Stated problem. Collect every line of the entries below that contains the word "Viewport", matching case exactly.

Material provided.
==*==

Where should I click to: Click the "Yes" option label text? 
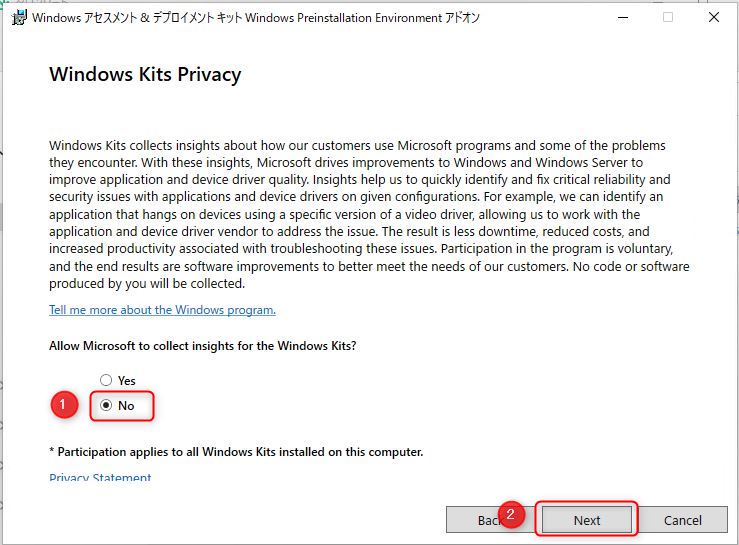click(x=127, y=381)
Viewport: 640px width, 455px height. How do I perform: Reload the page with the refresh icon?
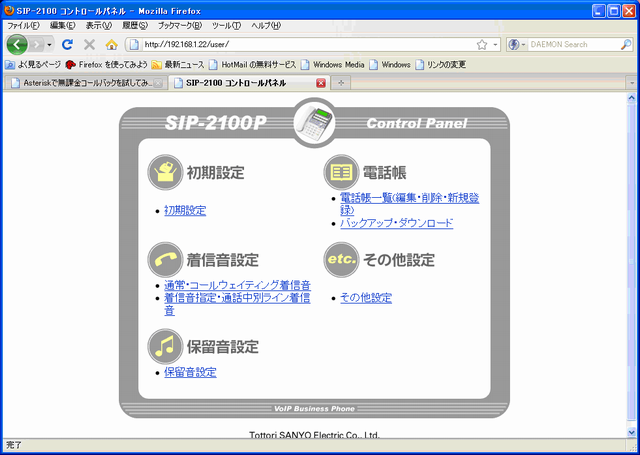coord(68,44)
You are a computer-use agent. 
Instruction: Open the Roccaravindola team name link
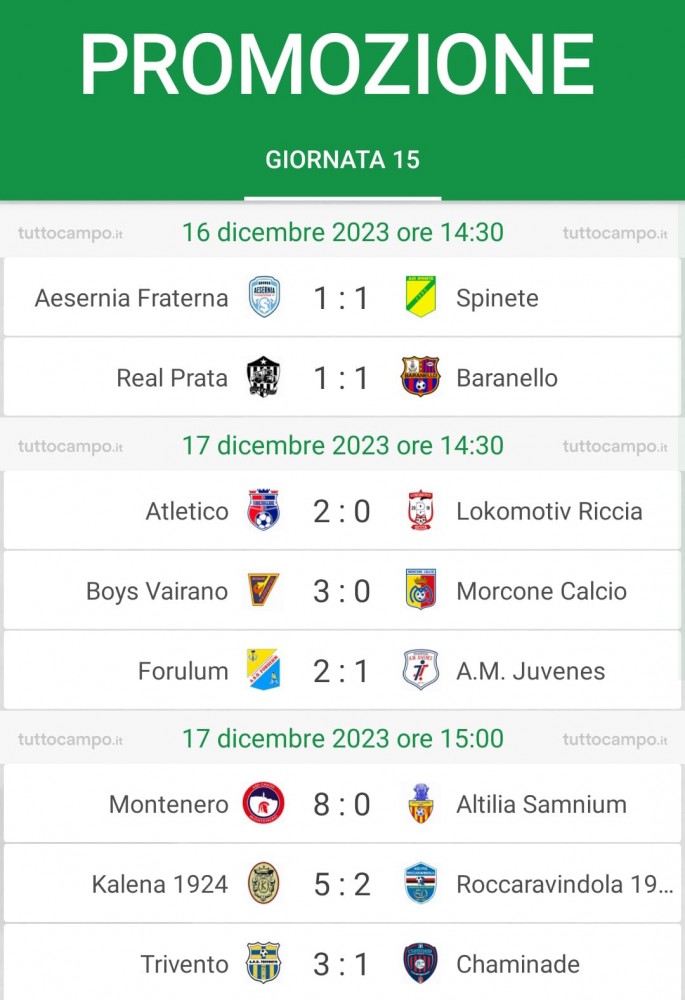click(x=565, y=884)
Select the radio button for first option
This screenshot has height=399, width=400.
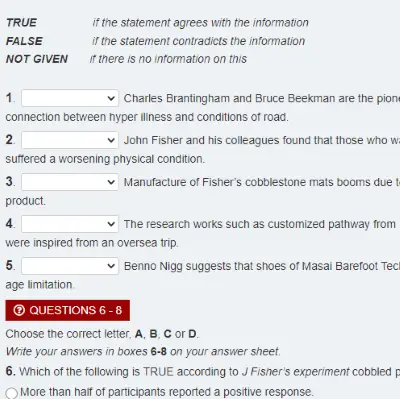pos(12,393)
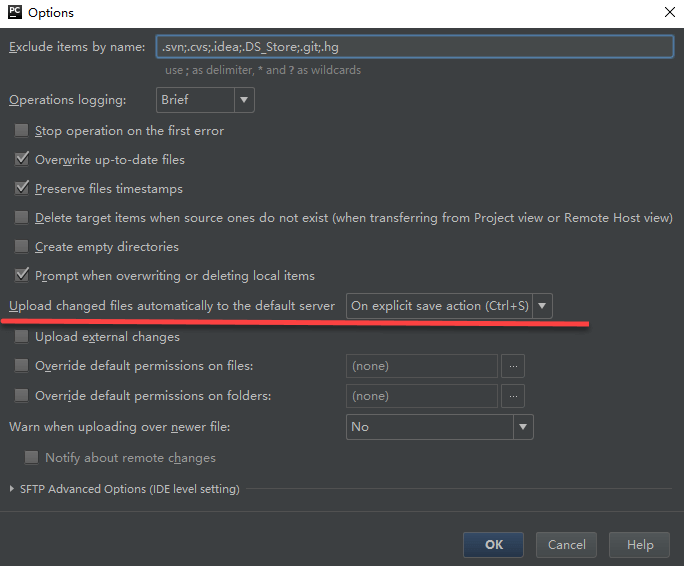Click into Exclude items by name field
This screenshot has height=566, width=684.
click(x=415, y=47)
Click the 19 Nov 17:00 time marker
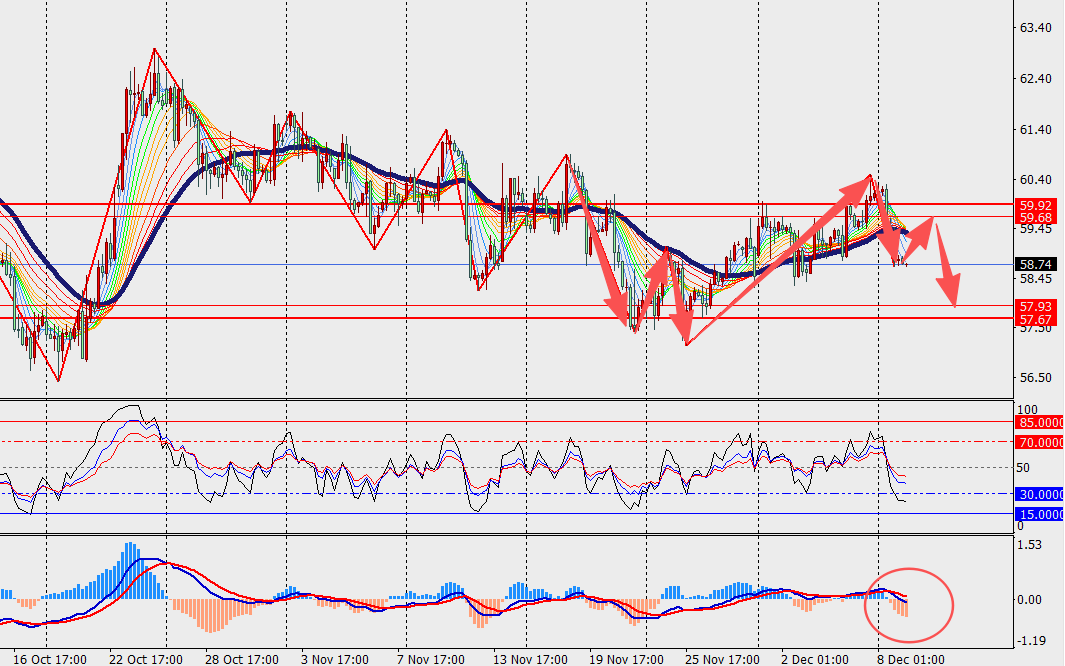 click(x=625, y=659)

==*==

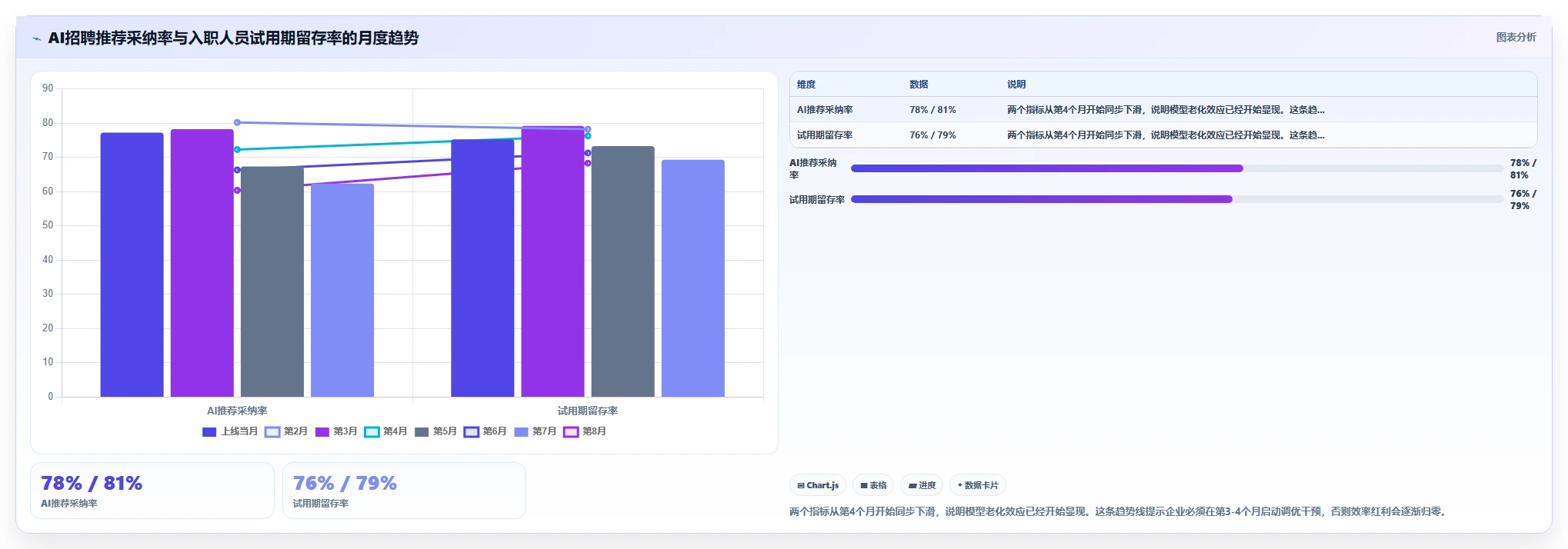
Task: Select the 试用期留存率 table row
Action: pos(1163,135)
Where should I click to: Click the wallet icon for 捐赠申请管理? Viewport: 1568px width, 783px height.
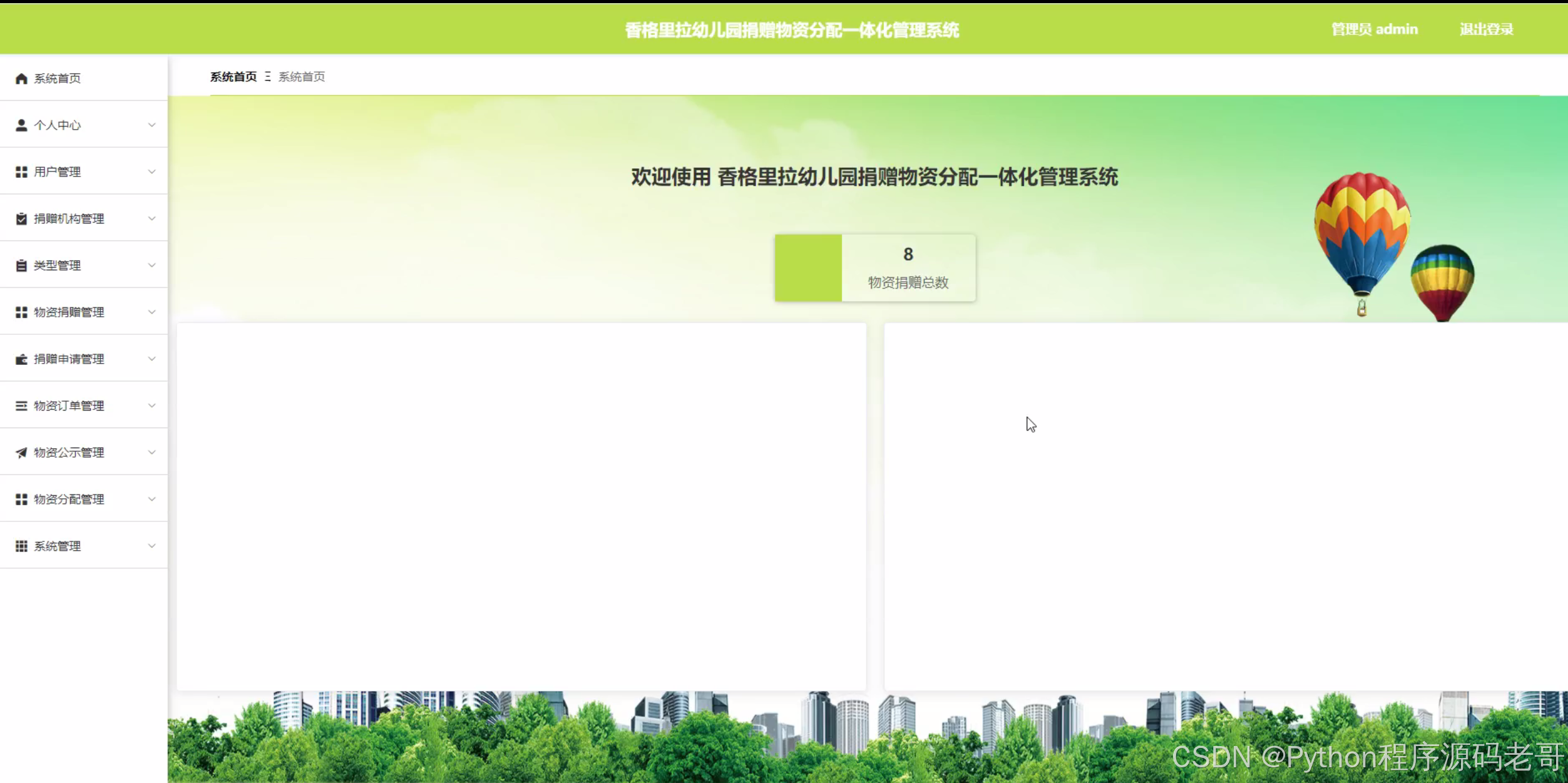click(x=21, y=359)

==*==

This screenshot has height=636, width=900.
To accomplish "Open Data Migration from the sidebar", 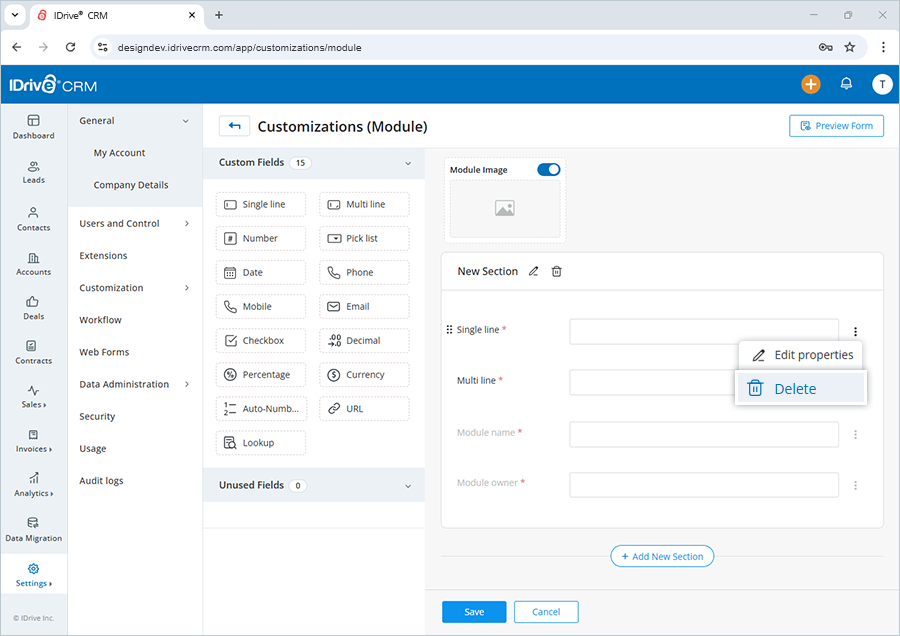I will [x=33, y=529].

==*==

The response.
Viewport: 640px width, 455px height. How do I perform: Reload the page with the refresh icon?
Where should I click to: Click the wallet icon for 捐赠申请管理? Viewport: 1568px width, 783px height.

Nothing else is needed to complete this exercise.